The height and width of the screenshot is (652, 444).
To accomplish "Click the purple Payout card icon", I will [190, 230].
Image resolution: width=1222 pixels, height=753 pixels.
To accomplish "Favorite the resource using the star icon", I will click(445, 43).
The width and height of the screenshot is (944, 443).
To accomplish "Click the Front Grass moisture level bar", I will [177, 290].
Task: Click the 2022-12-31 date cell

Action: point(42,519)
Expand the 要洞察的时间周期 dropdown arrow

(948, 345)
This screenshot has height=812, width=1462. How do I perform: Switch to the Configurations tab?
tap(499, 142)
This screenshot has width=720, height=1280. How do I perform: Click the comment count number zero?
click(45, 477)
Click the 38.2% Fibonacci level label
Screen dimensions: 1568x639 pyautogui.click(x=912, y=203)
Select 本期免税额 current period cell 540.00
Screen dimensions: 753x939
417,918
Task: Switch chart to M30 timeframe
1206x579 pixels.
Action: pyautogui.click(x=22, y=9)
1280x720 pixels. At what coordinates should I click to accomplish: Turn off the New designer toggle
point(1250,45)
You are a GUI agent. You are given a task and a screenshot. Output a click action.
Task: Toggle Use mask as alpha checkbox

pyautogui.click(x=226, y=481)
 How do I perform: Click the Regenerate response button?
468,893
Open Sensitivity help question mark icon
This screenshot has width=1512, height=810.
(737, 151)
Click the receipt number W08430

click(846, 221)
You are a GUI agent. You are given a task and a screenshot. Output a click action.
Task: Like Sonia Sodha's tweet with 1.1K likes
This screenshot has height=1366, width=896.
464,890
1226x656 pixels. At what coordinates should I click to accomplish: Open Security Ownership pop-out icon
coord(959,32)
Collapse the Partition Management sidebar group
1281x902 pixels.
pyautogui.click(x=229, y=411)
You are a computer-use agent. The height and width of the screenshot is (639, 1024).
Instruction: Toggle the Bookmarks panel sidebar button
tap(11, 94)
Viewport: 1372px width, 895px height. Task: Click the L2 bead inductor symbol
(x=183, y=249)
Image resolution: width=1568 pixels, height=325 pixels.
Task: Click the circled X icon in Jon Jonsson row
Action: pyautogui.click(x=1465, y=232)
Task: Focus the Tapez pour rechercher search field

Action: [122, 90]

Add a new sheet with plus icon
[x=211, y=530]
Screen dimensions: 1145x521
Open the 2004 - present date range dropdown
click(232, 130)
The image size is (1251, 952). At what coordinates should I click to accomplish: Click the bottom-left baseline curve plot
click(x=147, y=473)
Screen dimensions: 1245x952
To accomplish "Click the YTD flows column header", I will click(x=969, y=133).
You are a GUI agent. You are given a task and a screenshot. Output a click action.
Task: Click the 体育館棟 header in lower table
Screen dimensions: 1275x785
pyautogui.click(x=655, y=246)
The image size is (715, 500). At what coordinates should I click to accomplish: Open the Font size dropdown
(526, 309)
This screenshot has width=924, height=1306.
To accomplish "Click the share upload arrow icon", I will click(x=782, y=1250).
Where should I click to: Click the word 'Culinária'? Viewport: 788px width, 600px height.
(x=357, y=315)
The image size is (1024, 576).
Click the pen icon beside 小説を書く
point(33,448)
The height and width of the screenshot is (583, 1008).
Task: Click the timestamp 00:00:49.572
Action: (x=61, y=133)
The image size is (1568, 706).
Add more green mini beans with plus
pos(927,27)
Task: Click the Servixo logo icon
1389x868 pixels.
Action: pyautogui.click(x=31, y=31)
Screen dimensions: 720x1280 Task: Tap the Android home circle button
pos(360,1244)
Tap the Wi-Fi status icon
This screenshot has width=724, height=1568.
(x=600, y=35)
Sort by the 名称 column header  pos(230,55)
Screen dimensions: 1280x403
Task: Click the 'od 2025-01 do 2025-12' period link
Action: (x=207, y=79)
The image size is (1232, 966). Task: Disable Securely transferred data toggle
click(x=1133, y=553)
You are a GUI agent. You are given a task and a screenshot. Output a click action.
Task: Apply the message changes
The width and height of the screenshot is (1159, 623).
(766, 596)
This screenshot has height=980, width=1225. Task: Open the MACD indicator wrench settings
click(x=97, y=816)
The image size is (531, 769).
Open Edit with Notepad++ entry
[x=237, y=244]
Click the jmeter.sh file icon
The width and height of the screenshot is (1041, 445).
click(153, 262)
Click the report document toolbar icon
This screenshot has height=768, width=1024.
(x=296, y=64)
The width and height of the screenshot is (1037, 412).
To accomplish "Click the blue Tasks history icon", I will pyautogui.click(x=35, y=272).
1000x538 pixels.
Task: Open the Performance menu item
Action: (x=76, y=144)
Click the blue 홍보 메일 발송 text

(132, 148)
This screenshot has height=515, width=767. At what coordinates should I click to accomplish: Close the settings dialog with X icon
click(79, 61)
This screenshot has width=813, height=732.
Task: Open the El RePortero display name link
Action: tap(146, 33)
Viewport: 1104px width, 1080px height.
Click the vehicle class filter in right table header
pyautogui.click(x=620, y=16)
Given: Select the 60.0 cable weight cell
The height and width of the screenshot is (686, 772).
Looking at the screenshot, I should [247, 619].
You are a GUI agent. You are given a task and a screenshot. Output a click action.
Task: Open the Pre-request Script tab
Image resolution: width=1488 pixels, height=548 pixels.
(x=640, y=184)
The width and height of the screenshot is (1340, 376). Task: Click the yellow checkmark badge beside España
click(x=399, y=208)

================

Nothing in the data above may be skipped; repeat it all exactly.

[REPLY]:
The height and width of the screenshot is (652, 444).
To accomplish "Click the purple Payout card icon", I will [190, 230].
Image resolution: width=1222 pixels, height=753 pixels.
To accomplish "Favorite the resource using the star icon", I will click(445, 43).
The width and height of the screenshot is (944, 443).
To accomplish "Click the Front Grass moisture level bar", I will [177, 290].
Task: Click the 2022-12-31 date cell

Action: point(42,519)
Expand the 要洞察的时间周期 dropdown arrow

(948, 345)
This screenshot has height=812, width=1462. How do I perform: Switch to the Configurations tab?
tap(499, 142)
This screenshot has width=720, height=1280. How do I perform: Click the comment count number zero?
click(45, 477)
Click the 38.2% Fibonacci level label
Screen dimensions: 1568x639 pyautogui.click(x=912, y=203)
Select 本期免税额 current period cell 540.00
Screen dimensions: 753x939
417,918
Task: Switch chart to M30 timeframe
1206x579 pixels.
Action: pyautogui.click(x=22, y=9)
1280x720 pixels. At what coordinates should I click to accomplish: Turn off the New designer toggle
point(1250,45)
You are a GUI agent. You are given a task and a screenshot. Output a click action.
Task: Toggle Use mask as alpha checkbox

pyautogui.click(x=226, y=481)
 How do I perform: Click the Regenerate response button?
468,893
Open Sensitivity help question mark icon
This screenshot has width=1512, height=810.
(737, 151)
Click the receipt number W08430

click(846, 221)
You are a GUI agent. You are given a task and a screenshot. Output a click action.
Task: Like Sonia Sodha's tweet with 1.1K likes
This screenshot has height=1366, width=896.
464,890
1226x656 pixels. At what coordinates should I click to accomplish: Open Security Ownership pop-out icon
coord(959,32)
Collapse the Partition Management sidebar group
1281x902 pixels.
pyautogui.click(x=229, y=411)
You are a computer-use agent. The height and width of the screenshot is (639, 1024).
Instruction: Toggle the Bookmarks panel sidebar button
tap(11, 94)
Viewport: 1372px width, 895px height. Task: Click the L2 bead inductor symbol
(x=183, y=249)
Image resolution: width=1568 pixels, height=325 pixels.
Task: Click the circled X icon in Jon Jonsson row
Action: pyautogui.click(x=1465, y=232)
Task: Focus the Tapez pour rechercher search field

Action: [122, 90]

Add a new sheet with plus icon
[x=211, y=530]
Screen dimensions: 1145x521
Open the 2004 - present date range dropdown
click(232, 130)
The image size is (1251, 952). At what coordinates should I click to accomplish: Click the bottom-left baseline curve plot
click(x=147, y=473)
Screen dimensions: 1245x952
To accomplish "Click the YTD flows column header", I will click(x=969, y=133).
You are a GUI agent. You are given a task and a screenshot. Output a click action.
Task: Click the 体育館棟 header in lower table
Screen dimensions: 1275x785
pyautogui.click(x=655, y=246)
The image size is (715, 500). At what coordinates should I click to accomplish: Open the Font size dropdown
(526, 309)
This screenshot has width=924, height=1306.
To accomplish "Click the share upload arrow icon", I will click(x=782, y=1250).
Where should I click to: Click the word 'Culinária'? Viewport: 788px width, 600px height.
(x=357, y=315)
The image size is (1024, 576).
Click the pen icon beside 小説を書く
point(33,448)
The height and width of the screenshot is (583, 1008).
Task: Click the timestamp 00:00:49.572
Action: (x=61, y=133)
The image size is (1568, 706).
Add more green mini beans with plus
pos(927,27)
Task: Click the Servixo logo icon
1389x868 pixels.
Action: pyautogui.click(x=31, y=31)
Screen dimensions: 720x1280 Task: Tap the Android home circle button
pos(360,1244)
Tap the Wi-Fi status icon
This screenshot has width=724, height=1568.
(x=600, y=35)
Sort by the 名称 column header  pos(230,55)
Screen dimensions: 1280x403
Task: Click the 'od 2025-01 do 2025-12' period link
Action: (x=207, y=79)
The image size is (1232, 966). Task: Disable Securely transferred data toggle
click(x=1133, y=553)
You are a GUI agent. You are given a task and a screenshot. Output a click action.
Task: Apply the message changes
The width and height of the screenshot is (1159, 623).
(766, 596)
This screenshot has height=980, width=1225. Task: Open the MACD indicator wrench settings
click(x=97, y=816)
The image size is (531, 769).
Open Edit with Notepad++ entry
[x=237, y=244]
Click the jmeter.sh file icon
The width and height of the screenshot is (1041, 445).
click(153, 262)
Click the report document toolbar icon
This screenshot has height=768, width=1024.
(x=296, y=64)
The width and height of the screenshot is (1037, 412).
To accomplish "Click the blue Tasks history icon", I will pyautogui.click(x=35, y=272).
1000x538 pixels.
Task: Open the Performance menu item
Action: (x=76, y=144)
Click the blue 홍보 메일 발송 text

(132, 148)
This screenshot has height=515, width=767. At what coordinates should I click to accomplish: Close the settings dialog with X icon
click(79, 61)
This screenshot has width=813, height=732.
Task: Open the El RePortero display name link
Action: tap(146, 33)
Viewport: 1104px width, 1080px height.
Click the vehicle class filter in right table header
pyautogui.click(x=620, y=16)
Given: Select the 60.0 cable weight cell
The height and width of the screenshot is (686, 772).
Looking at the screenshot, I should [247, 619].
You are a GUI agent. You are given a task and a screenshot. Output a click action.
Task: Open the Pre-request Script tab
Image resolution: width=1488 pixels, height=548 pixels.
(x=640, y=184)
The width and height of the screenshot is (1340, 376). Task: Click the yellow checkmark badge beside España
click(x=399, y=208)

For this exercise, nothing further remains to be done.